Well, for those who enjoy the speculation, this should tide you over for a bit longer.
Bowen is 38, and is approaching the final years of his career. But the three-time NBA champion has much to offer a team.
For the first time in nine years, Bowen was not a member of either of the All NBA Defensive Teams. He still remains a defensive presence despite his age, and can shoot the three at an above average percentage.
Aside from the three, his offense is not up to snuff with the rest of the league's small forwards, but after all he is known for his defense.
When San Antonio sent Bowen to Milwaukee earlier this offseason, they received Richard Jefferson, another defensive stalwart with NBA finals experience, not to mention a younger one who can play offense too.
It strikes many as odd that the Bucks decided to release Bowen. I understand that they want to give Joe Alexander more playing time, but the Bucks ranked in the bottom half of the league in defensive efficiency last season. For them to simply cut Bowen seems like a huge mistake.

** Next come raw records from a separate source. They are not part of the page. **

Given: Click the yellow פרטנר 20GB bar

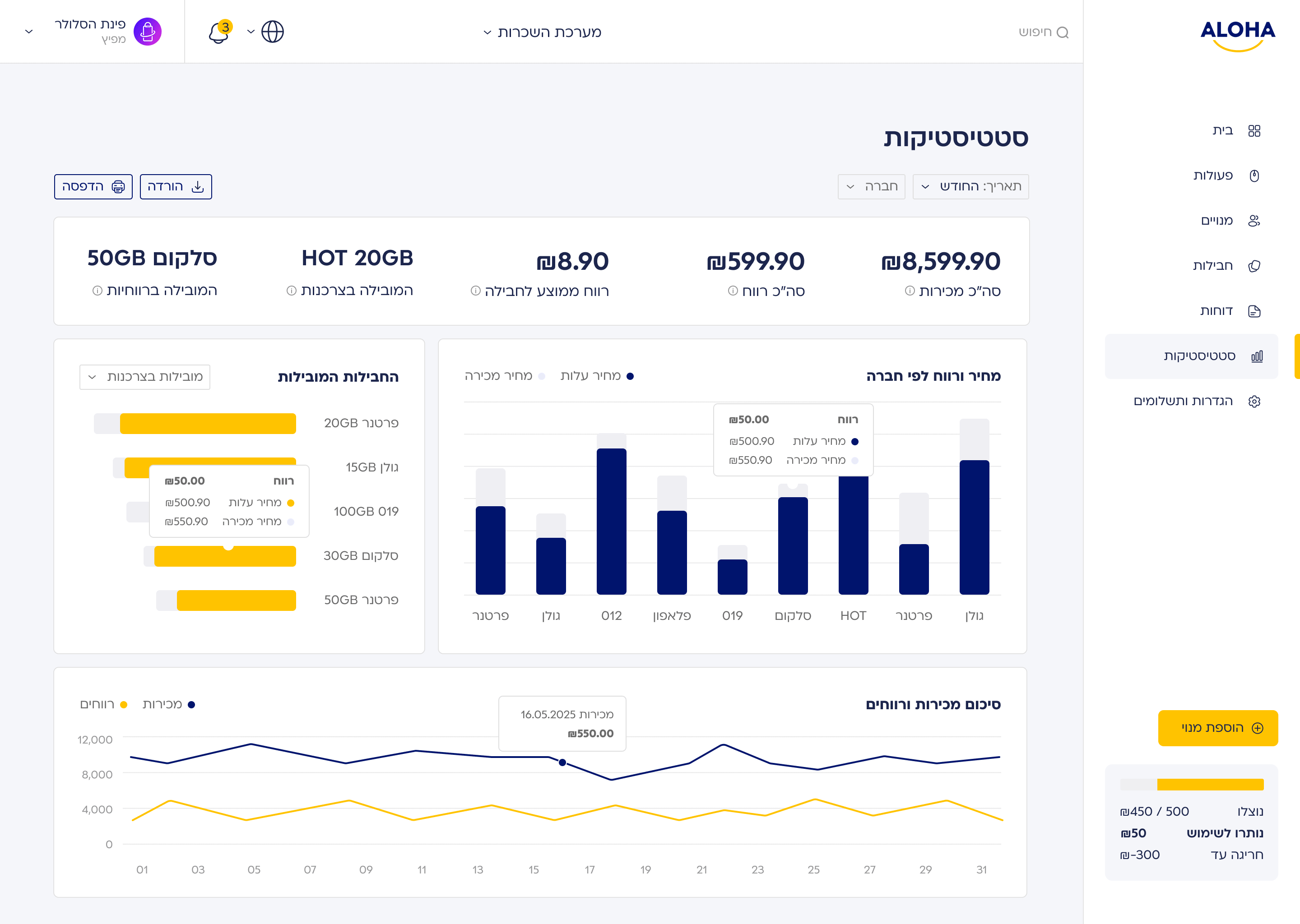Looking at the screenshot, I should pos(208,423).
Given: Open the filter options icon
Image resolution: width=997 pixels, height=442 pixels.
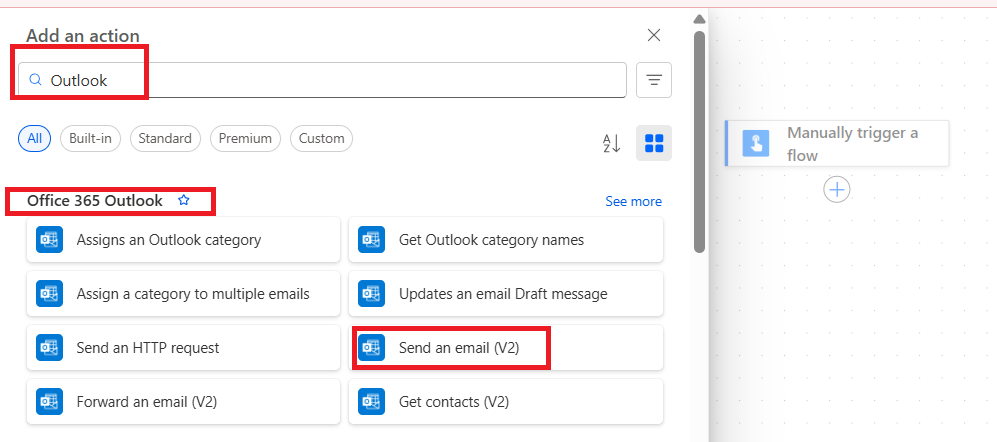Looking at the screenshot, I should (654, 80).
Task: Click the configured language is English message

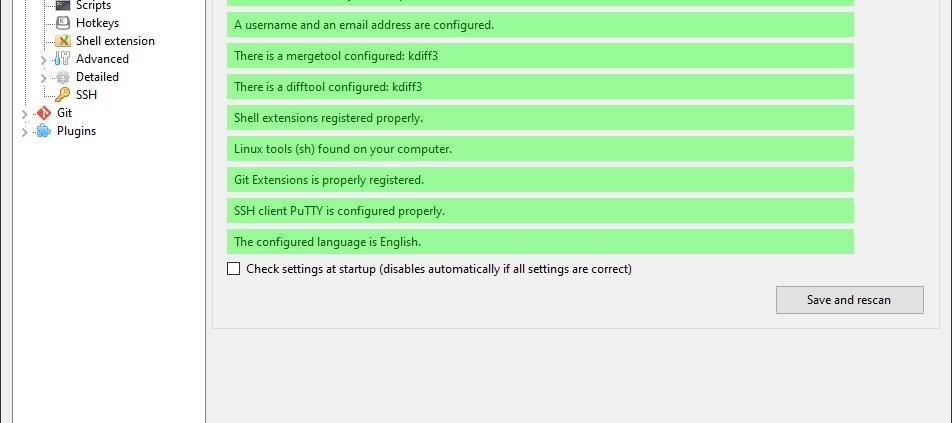Action: 540,242
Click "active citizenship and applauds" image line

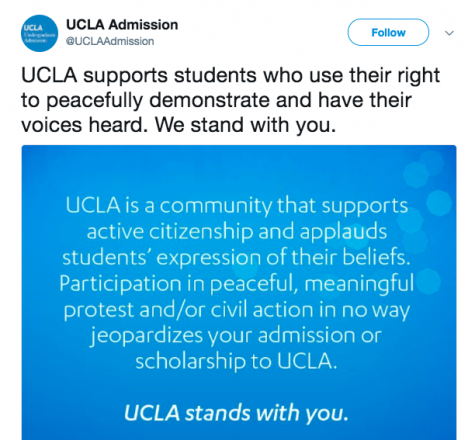click(x=237, y=232)
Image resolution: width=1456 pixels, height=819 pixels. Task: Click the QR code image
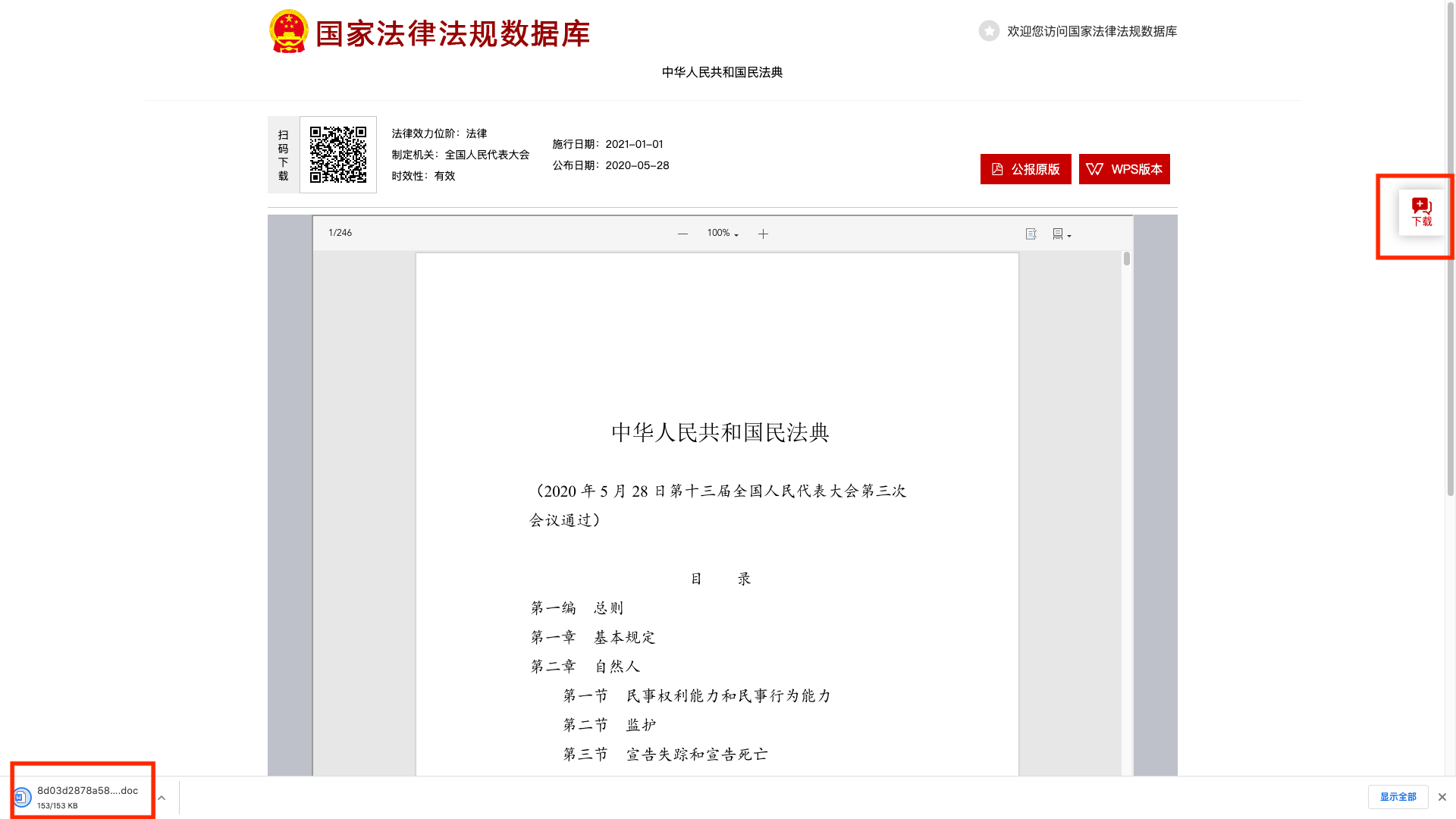[x=338, y=155]
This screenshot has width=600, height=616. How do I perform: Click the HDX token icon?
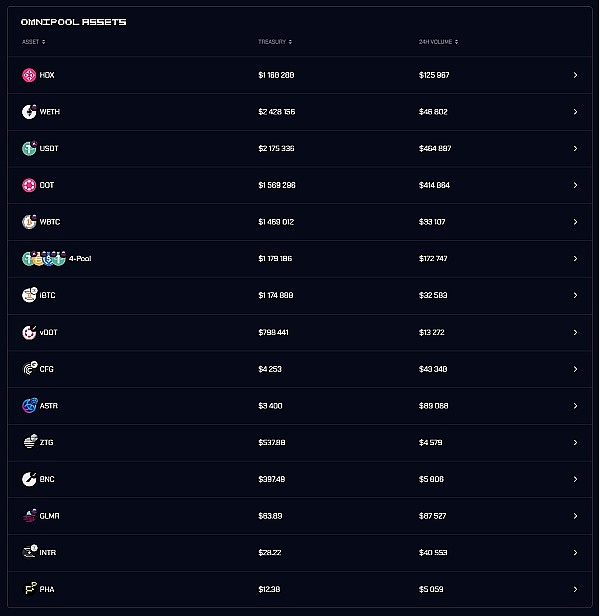[x=29, y=75]
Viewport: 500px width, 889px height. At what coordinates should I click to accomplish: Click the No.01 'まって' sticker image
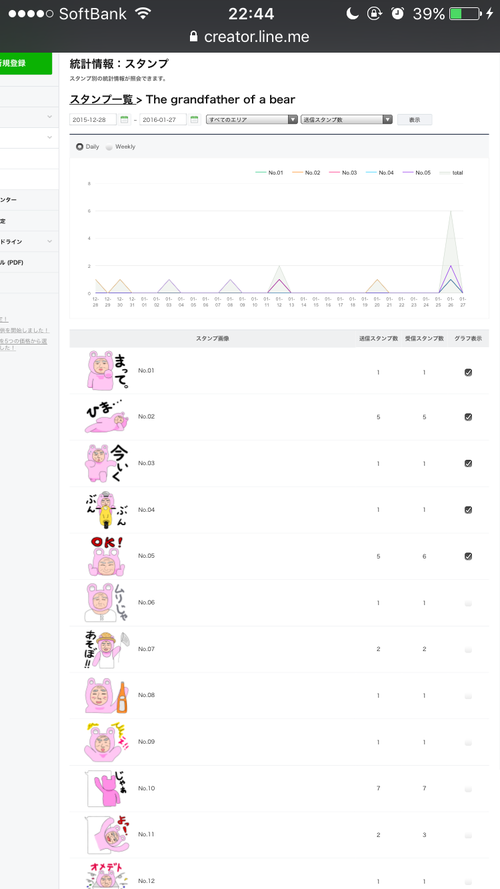pyautogui.click(x=108, y=371)
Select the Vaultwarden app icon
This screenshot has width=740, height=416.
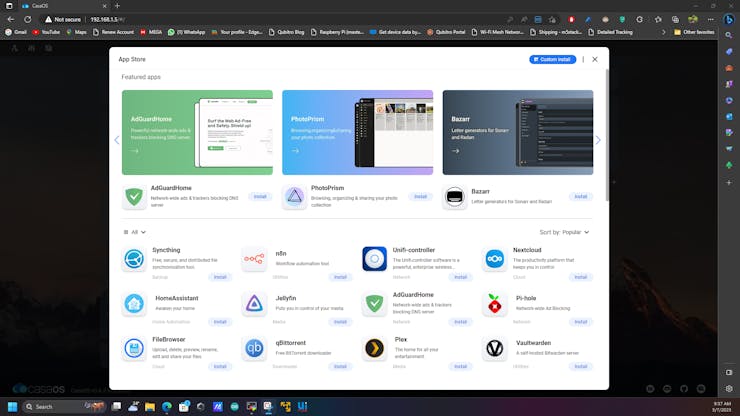(x=494, y=348)
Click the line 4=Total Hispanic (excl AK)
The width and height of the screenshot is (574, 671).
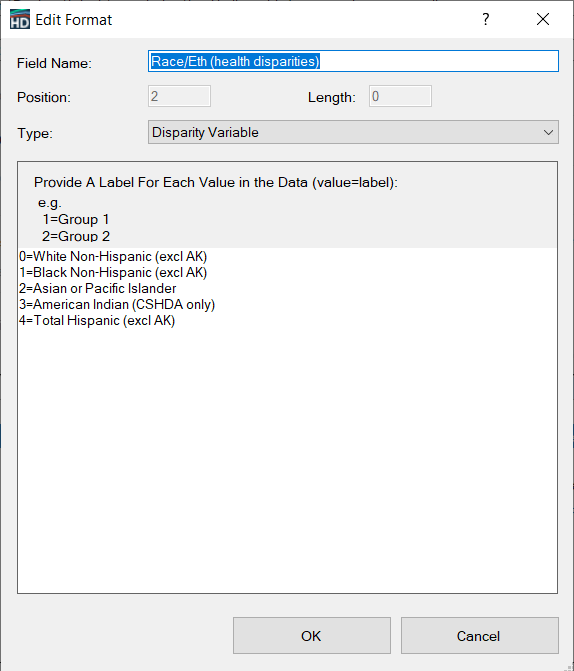(97, 321)
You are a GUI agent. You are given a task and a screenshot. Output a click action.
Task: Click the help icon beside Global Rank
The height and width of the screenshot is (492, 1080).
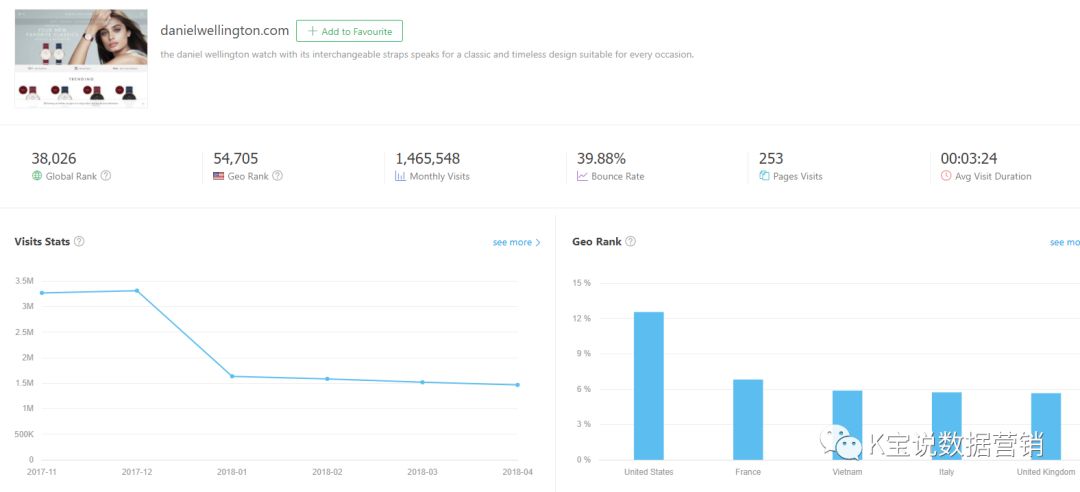[x=106, y=176]
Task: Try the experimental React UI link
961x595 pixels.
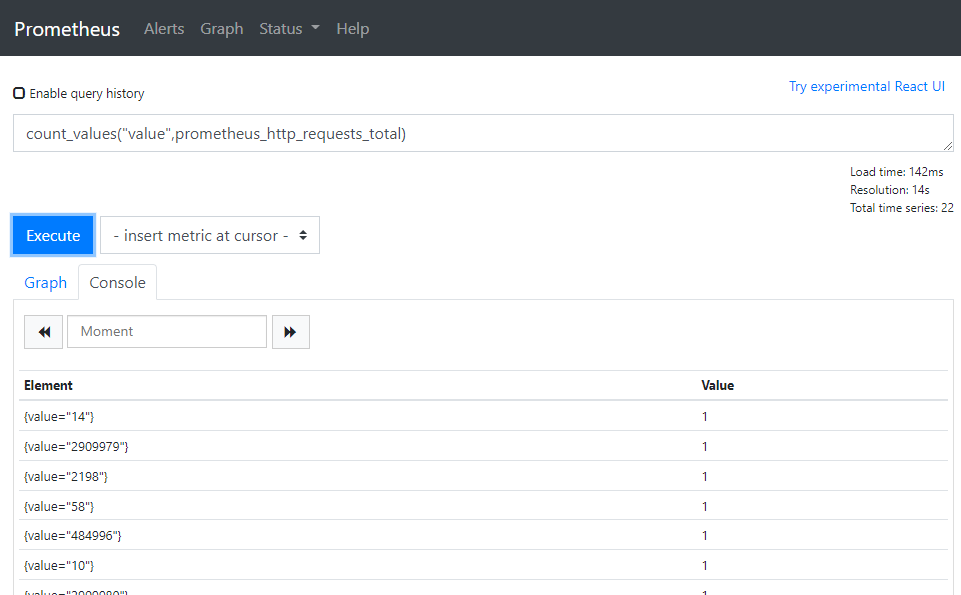Action: 866,87
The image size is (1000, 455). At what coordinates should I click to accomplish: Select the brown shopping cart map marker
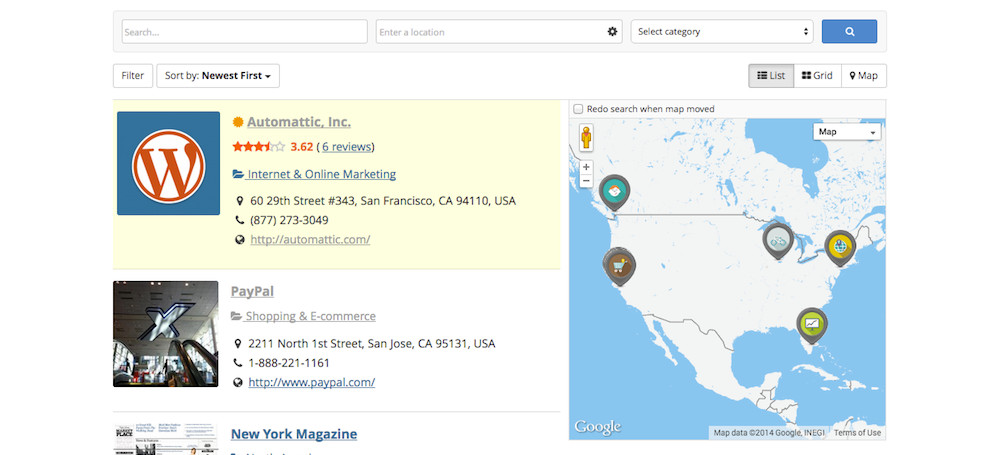619,265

So, where does Bruce Bowen go from here?
I know what you're thinking. The Blazers already have three, soon to be four small forwards on contract with Nicolas Batum, Travis Outlaw, Martell Webster, and Dante Cunningham.
It is without a doubt that Batum is the small forward of the future for Portland. Heck, he started 75 games last season in place of projected starter Martell Webster, who was hurt the whole season with a nagging stress fracture in his left foot's fifth metatarsal.
Batum is without a doubt Portland's best perimeter defender. He can do almost everything defensively that one could ask for. But he still needs some more coaching and time before he can be the stalwart Portland knows he can be.
Here is where Bowen comes into play. He could either start or come off the bench, but his greatest contribution would be to mentor the young Batum. If an eight-time All-NBA Defensive team member can't help an up-and-coming defensive playmaker, who can?
Bowen wouldn't have to stick around forever as a player. Like I said before he is 38. Portland could sign him to a one or two year deal. That would be enough to help mentor Batum.
Heck, Bowen could be added to the Blazers' coaching staff once he retires.
And yet another positive to adding Bowen to the Blazers' roster is that it would open up space for either Travis Outlaw or Martell Webster to be traded before the deadline.
Kevin Pritchard got his start in the Spurs organization. He's seen how much of a defensive presence Bowen is. In my opinion, Portland's "Golden Boy" would be a fool to miss this golden opportunity that is literally right under his nose.
It's your move Pritchard. Make the call.